Synthesis, In Silico, and In Vitro Evaluation of Long Chain Alkyl Amides from 2-amino-4-quinolone Derivatives as Biofilm Inhibitors
Mariana Paola Espinosa-Valdés,
Sara Borbolla-Alvarez,
Ana Elena Delgado-Espinosa,
Juan Francisco Sánchez-Tejeda,
Anabelle Cerón-Nava,
Osvaldo Javier Quintana-Romero,
Armando Ariza-Castolo,
Diego Fernando García-Del Río,
Marco A. Loza-Mejía
Affiliations
Mariana Paola Espinosa-Valdés
Facultad de Ciencias Químicas, Universidad La Salle-México. Av. Benjamin Franklin 45, Cuauhtémoc, Mexico City 06140, Mexico
Sara Borbolla-Alvarez
Facultad de Ciencias Químicas, Universidad La Salle-México. Av. Benjamin Franklin 45, Cuauhtémoc, Mexico City 06140, Mexico
Ana Elena Delgado-Espinosa
Facultad de Ciencias Químicas, Universidad La Salle-México. Av. Benjamin Franklin 45, Cuauhtémoc, Mexico City 06140, Mexico
Juan Francisco Sánchez-Tejeda
Facultad de Ciencias Químicas, Universidad La Salle-México. Av.
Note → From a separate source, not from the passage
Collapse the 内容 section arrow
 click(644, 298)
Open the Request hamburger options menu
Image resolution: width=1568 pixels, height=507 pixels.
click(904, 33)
Benjamin Franklin 45, Cuauhtémoc, Mexico City 06140, Mexico
Anabelle Cerón-Nava
Facultad de Ciencias Químicas, Universidad La Salle-México. Av. Benjamin Franklin 45, Cuauhtémoc, Mexico City 06140, Mexico
Osvaldo Javier Quintana-Romero
Departamento de Química Orgánica, Centro de Investigación y de Estudios Avanzados del Instituto Politécnico Nacional (CINVESTAV-IPN), Av. Instituto Politécnico Nacional 2508, Mexico City 07360, Mexico
Armando Ariza-Castolo
Departamento de Química Orgánica, Centro de Investigación y de Estudios Avanzados del Instituto Politécnico Nacional (CINVESTAV-IPN), Av. Instituto Politécnico Nacional 2508, Mexico City 07360, Mexico
Diego Fernando García-Del Río
Facultad de Ciencias Químicas, Universidad La Salle-México. Av. Benjamin Franklin 45, Cuauhtémoc, Mexico City 06140, Mexico
Marco A. Loza-Mejía
Facultad de Ciencias Químicas, Universidad La Salle-México. Av. Benjamin Franklin 45, Cuauhtémoc, Mexico City 06140, Mexico
Infection from multidrug resistant bacteria has become a growing health concern worldwide, increasing the need for developing new antibacterial agents. Among the strategies that have been studied, biofilm inhibitors have acquired relevance as a potential source of drugs that could act as a complement for current and new antibacterial therapies. Based on the structure of 2-alkyl-3-hydroxy-4-quinolone and N-acylhomoserine lactone, molecules that act as mediators of quorum sensing and biofilm formation in Pseudomonas aeruginosa, we designed, prepared, and evaluated the biofilm inhibition properties of long chain amide derivatives of 2-amino-4-quinolone in Staphylococcus aureus and P. aeruginosa. All compounds had higher biofilm inhibition activity in P. aeruginosa than in S. aureus. Particularly, compounds with an alkyl chain of 12 carbons exhibited the highest inhibition of biofilm formation. Docking scores and molecular dynamics simulations of the complexes of the tested compounds within the active sites of proteins related to quorum sensing had good correlation with the experimental results, suggesting the diminution of biofilm formation induced by these compounds could be related to the inhibition of these proteins.